> _LISTED RECORDS_:
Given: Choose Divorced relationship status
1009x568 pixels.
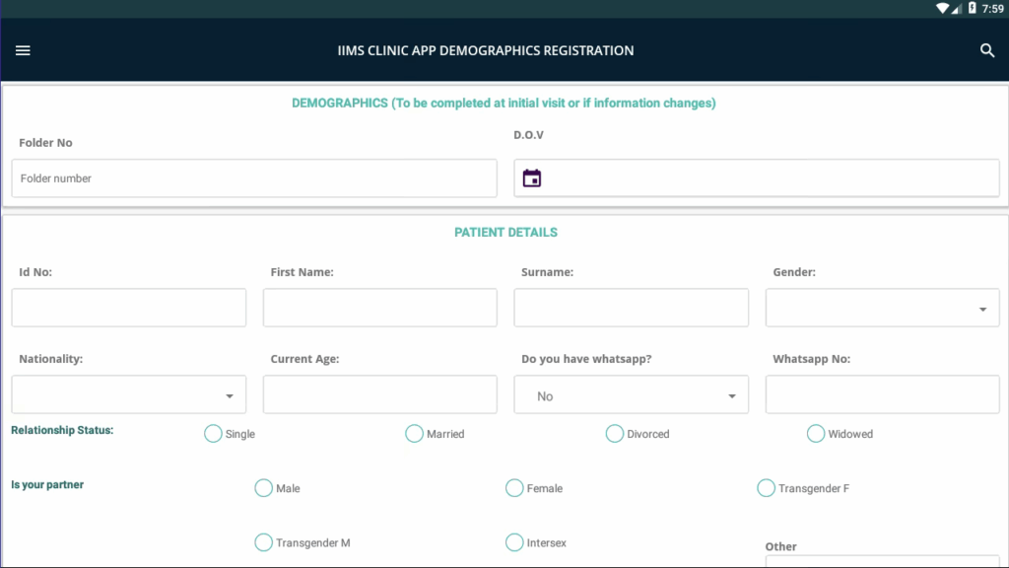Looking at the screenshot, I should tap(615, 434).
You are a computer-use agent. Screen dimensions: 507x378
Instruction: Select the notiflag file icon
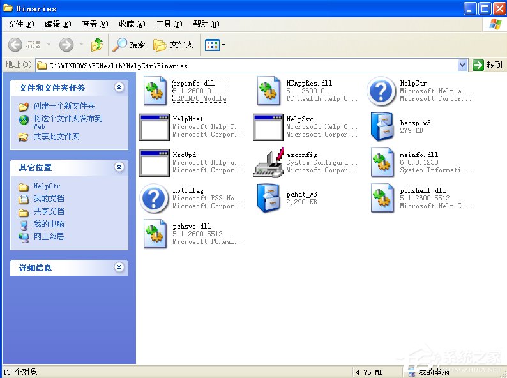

> _PROBLEM_: The final stretch of the data, from the line with "1009x568 pixels." through its last line, is to be retyped exactly; pictures are not part of the copy.

> _RESULT OF THE TASK_:
1009x568 pixels.
Looking at the screenshot, I should tap(615, 434).
You are a computer-use agent. Screen dimensions: 507x378
Instruction: Select the notiflag file icon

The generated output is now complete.